Sur ce montant, 10 milliards FCFA sont destinés au programme d’accès à l’eau potable et à l’électricité pour tous les centres de santé publics qui n’en disposent pas encore. Une enveloppe 1 milliard FCFA est allouée aux hôpitaux publics pour constituer des stocks d’intrants médicaux nécessaires à la prise en charge des urgences vitales.
« Ainsi, les formations sanitaires, sur toute l’étendue du territoire national, seront en mesure de prendre en charge de manière diligente et sans condition préalable tout patient dont le pronostic vital est engagé », souligne le communiqué.
Selon Afrobarometer, le Bénin fait face à un déficit de financement du système sanitaire. En 2024, les dépenses publiques consacrées aux infrastructures et au personnel de santé ne représentaient que 1,1 % du produit intérieur brut, un niveau largement inférieur au seuil recommandé d’au moins 5 % pour les pays en développement.
Pour améliorer l’accès aux soins sur l’ensemble du territoire national, l’État béninois a élaboré et adopté le Plan national de développement sanitaire (PNDS) 2024-2030. L’objectif est de mettre en œuvre des projets sanitaires, dont la construction de nouveaux centres de santé, la réhabilitation d’hôpitaux existants et l’équipement des infrastructures sanitaires. Ce plan inclut le renforcement du plateau technique des centres hospitaliers et des formations sanitaires.

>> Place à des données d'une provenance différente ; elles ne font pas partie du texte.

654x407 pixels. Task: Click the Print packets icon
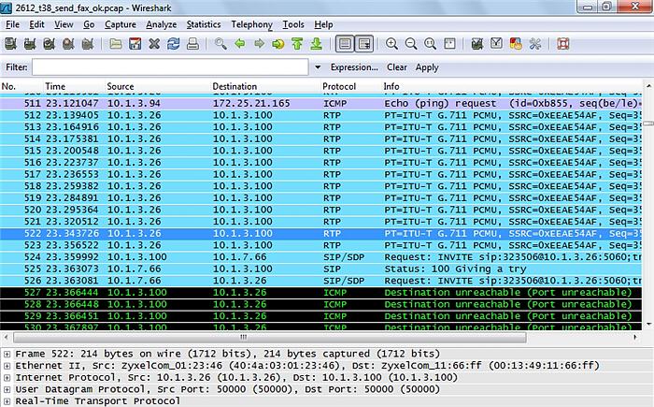click(192, 44)
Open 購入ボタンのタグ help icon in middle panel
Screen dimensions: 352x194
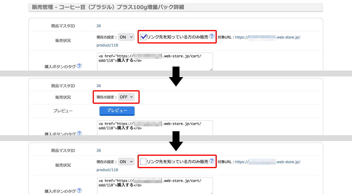[79, 133]
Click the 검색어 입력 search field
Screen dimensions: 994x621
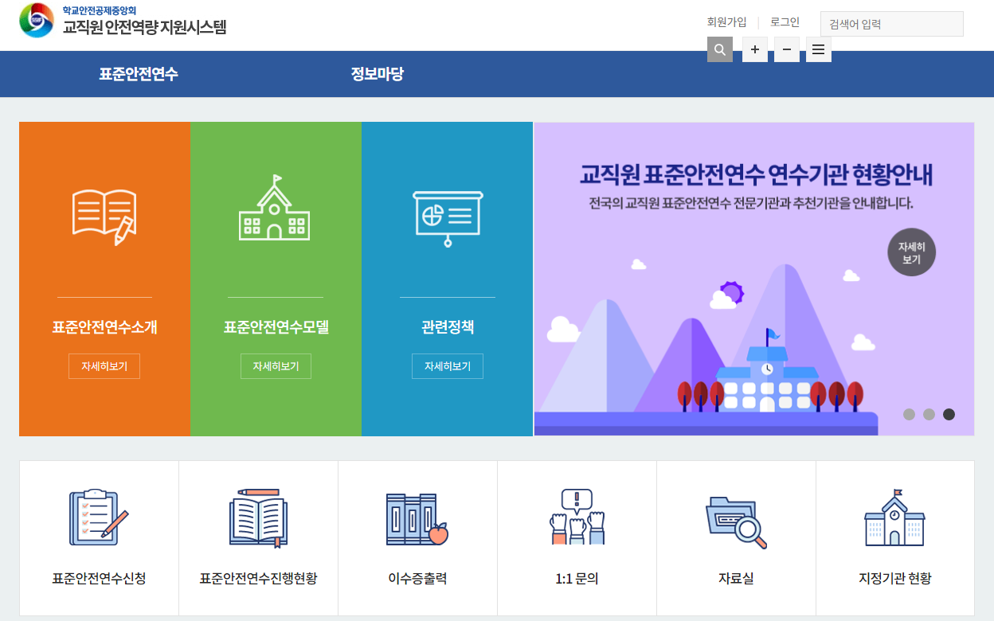pyautogui.click(x=891, y=23)
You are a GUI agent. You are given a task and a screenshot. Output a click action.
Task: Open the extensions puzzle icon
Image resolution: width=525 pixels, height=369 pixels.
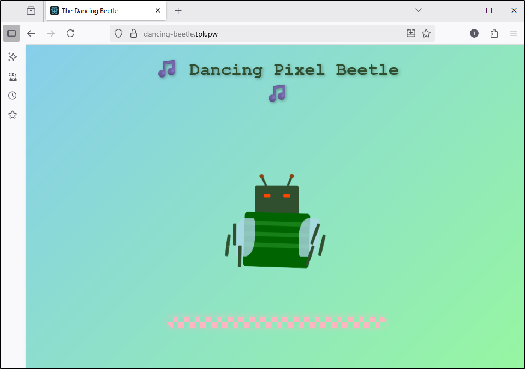click(x=494, y=33)
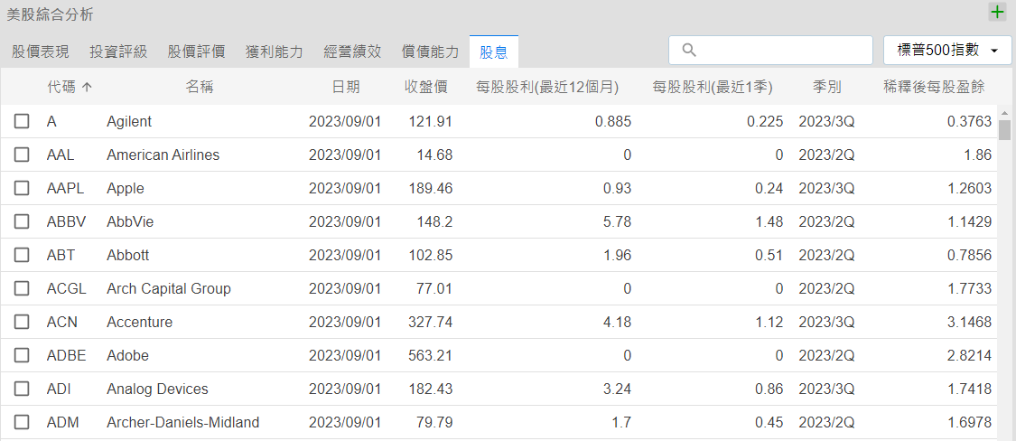The width and height of the screenshot is (1016, 441).
Task: Click the green plus icon at top right
Action: coord(997,13)
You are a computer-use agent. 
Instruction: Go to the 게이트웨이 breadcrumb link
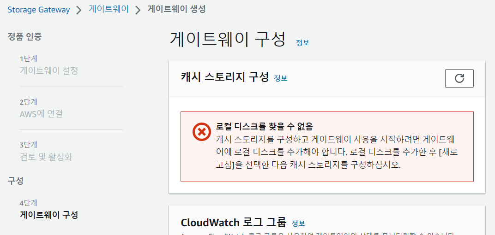(x=109, y=10)
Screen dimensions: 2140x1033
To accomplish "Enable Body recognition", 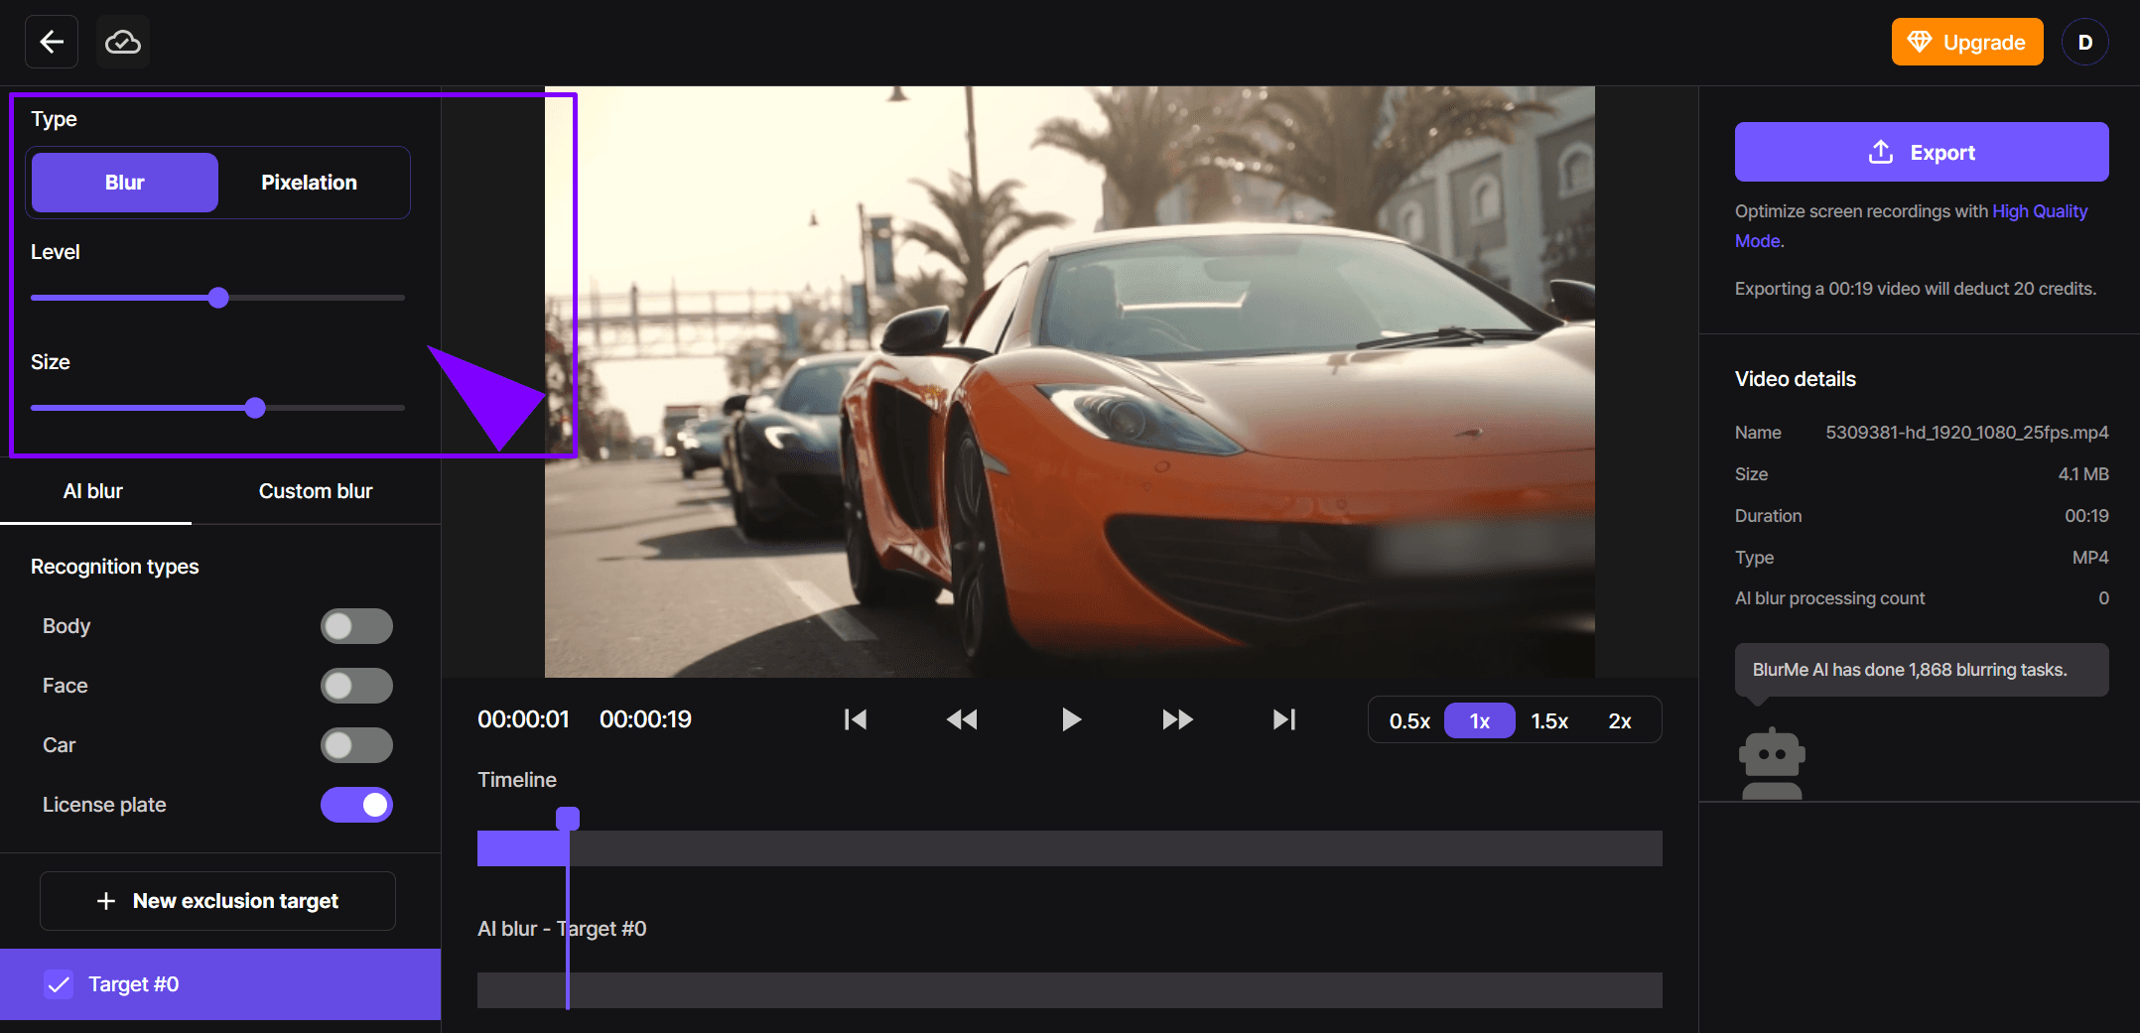I will tap(356, 626).
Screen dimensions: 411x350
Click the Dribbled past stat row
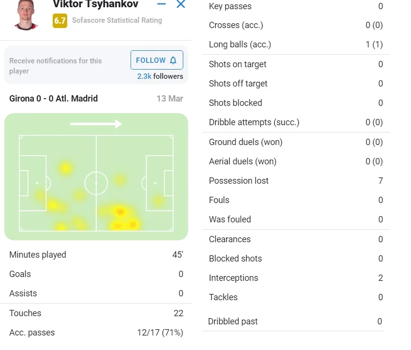[x=295, y=321]
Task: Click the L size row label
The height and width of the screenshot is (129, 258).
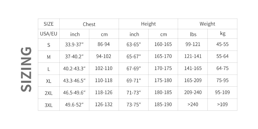Action: [x=49, y=69]
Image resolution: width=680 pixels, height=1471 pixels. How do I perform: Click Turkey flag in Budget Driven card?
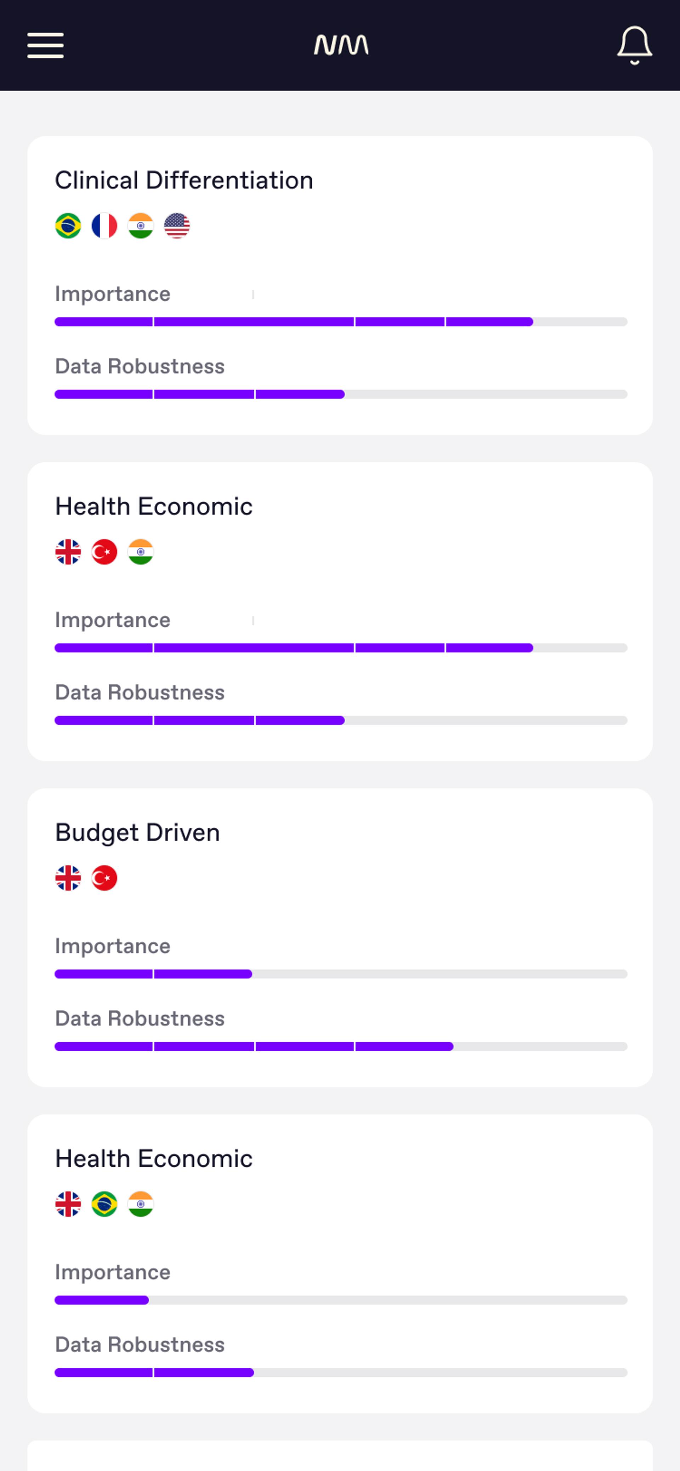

Doté de 996 milliards FCFA, le PNDS ambitionne de doter le pays d’un système de santé régulé, performant et résilient, basé sur la disponibilité permanente de soins à tous les niveaux de la pyramide sanitaire, avec la participation active de la population.
Le Conseil des ministres a par ailleurs prescrit l’accélération du programme de supplémentation nutritionnelle, ciblant les 1000 premiers jours de vie, une période cruciale pour la santé et le développement des enfants.